Linux kernel continuity plan: why formalizing doesn’t mean the community was broken
It’s tempting to read the Linux kernel continuity plan as “they finally noticed the single point of failure.” That’s not quite fair.
Linux has operated with fallback capability before. The doc explicitly references that others have done the merge work when needed.
What changed is the willingness to document the escalation path. That’s a cultural shift, not a technical fix.
Linux kernel continuity plan: what it doesn’t solve (and why that’s fine)
The Linux kernel continuity plan does not solve:
maintainer burnout,
review bandwidth,
the economics of long-term maintenance,
the politics of controversial subsystems.
It also doesn’t guarantee everyone will agree with the chosen outcome.

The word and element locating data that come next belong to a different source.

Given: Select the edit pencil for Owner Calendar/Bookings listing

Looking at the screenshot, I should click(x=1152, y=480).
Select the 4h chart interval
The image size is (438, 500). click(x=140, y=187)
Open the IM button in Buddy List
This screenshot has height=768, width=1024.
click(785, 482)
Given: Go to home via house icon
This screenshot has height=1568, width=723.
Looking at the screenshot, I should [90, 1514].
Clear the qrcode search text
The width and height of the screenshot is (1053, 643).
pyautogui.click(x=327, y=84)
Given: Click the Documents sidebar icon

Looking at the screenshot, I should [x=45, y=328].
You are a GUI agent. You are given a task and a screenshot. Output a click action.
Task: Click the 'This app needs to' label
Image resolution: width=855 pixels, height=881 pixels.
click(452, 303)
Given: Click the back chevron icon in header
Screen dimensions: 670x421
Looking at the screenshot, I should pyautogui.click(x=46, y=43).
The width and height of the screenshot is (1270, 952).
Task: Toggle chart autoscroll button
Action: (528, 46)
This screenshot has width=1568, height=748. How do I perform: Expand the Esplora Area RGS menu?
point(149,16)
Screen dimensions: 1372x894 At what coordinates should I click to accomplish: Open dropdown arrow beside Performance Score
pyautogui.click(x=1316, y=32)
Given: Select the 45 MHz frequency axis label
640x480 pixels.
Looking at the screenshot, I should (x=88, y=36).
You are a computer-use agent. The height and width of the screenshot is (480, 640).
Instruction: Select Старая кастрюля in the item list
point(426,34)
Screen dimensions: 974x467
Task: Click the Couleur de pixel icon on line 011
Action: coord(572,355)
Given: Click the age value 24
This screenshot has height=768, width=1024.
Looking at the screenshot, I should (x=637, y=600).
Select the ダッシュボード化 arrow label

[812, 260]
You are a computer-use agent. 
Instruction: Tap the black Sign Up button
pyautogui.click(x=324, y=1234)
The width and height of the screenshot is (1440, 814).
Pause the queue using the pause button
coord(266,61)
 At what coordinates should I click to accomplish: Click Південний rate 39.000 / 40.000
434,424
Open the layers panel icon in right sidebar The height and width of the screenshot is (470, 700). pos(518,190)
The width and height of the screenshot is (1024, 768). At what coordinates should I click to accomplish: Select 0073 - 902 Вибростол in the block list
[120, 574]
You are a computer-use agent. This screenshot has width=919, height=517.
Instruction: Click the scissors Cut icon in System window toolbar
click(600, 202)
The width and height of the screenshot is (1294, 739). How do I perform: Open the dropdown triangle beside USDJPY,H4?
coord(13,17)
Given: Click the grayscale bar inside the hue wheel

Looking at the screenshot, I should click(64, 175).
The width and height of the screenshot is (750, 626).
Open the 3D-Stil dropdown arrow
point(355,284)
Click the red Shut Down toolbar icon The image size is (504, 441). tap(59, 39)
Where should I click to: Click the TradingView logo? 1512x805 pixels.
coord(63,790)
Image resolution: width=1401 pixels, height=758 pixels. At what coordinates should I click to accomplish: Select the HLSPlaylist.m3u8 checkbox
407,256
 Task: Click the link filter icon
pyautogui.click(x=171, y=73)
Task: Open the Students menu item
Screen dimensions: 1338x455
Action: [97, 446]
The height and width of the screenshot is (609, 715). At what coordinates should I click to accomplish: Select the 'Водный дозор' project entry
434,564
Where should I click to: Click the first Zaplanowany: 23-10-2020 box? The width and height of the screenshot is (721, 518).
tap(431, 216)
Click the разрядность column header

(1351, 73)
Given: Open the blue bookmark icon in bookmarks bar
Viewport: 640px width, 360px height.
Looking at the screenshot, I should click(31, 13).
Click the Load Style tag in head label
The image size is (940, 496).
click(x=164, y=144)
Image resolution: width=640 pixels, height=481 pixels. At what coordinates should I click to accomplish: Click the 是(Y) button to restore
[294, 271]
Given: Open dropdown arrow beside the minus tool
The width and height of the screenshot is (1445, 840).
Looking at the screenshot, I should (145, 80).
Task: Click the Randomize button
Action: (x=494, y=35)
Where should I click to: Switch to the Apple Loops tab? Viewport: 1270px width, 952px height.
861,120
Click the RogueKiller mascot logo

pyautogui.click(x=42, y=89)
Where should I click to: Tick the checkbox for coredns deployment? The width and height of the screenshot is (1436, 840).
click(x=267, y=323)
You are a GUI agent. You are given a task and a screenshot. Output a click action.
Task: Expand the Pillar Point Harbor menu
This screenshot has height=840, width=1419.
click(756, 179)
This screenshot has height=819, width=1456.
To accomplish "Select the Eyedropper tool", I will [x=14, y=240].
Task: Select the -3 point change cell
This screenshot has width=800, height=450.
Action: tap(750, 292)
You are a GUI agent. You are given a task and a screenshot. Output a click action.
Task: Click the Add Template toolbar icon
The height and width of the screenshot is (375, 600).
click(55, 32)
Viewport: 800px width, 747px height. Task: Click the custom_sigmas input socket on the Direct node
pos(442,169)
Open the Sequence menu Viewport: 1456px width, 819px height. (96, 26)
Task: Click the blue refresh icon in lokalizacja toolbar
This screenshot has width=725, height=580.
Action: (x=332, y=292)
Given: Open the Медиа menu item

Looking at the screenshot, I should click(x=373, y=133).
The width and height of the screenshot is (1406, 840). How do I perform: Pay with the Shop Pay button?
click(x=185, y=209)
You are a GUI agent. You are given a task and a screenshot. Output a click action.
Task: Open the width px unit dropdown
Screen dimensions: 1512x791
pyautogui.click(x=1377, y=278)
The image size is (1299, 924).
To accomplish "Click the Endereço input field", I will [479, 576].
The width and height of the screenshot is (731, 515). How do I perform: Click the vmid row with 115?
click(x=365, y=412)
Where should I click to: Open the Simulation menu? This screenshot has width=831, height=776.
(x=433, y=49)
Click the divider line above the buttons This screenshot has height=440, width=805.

It guarantees the project won’t freeze while everyone argues about what the process should be.
That’s the right scope for a continuity document.
Linux kernel continuity plan: FAQs people actually search for
Linux kernel continuity plan FAQ: Is Linus Torvalds retiring?
There’s no indication in the continuity plan itself that retirement is imminent. Coverage explicitly notes he hasn’t expressed a desire to stop leading the kernel right now.
Linux kernel continuity plan FAQ: Where is the plan documented?
The process is documented in the Linux kernel documentation under “Linux kernel project continuity” (often referred to as “conclave”).
Linux kernel continuity plan FAQ: Who triggers the process?
The plan defines an Organizer, usually the last Maintainers Summit organizer, with the Linux Foundation TAB chair as backup. That Organizer initiates discussion within 72 hours.
Linux kernel continuity plan FAQ: Who gets to decide the next steps?
The invitees of the most recently concluded Maintainers Summit, together with the TAB, form the core decision group. If there has been no summit in 15 months, the TAB determines invitees.
Linux kernel continuity plan FAQ: How fast does the community have to decide?
The plan starts within 72 hours via the Organizer’s outreach. Within two weeks, a representative communicates the next steps to the broader community on the ksummit mailing list.
Linux kernel continuity plan FAQ: Does this change how Linux patches get merged today?
Day-to-day workflow stays the same: subsystem maintainers manage their trees and changes flow upward, with mainline merges centralized. The plan only matters if the top-level maintainer(s) can’t do the job or can’t facilitate a transition.
Linux kernel continuity plan FAQ: Why does the Linux Foundation TAB matter here?
The TAB is named in the process as a participant and as the body that can determine invitees if a summit hasn’t happened recently, and the Linux Foundation is tasked with supporting and implementing the plan.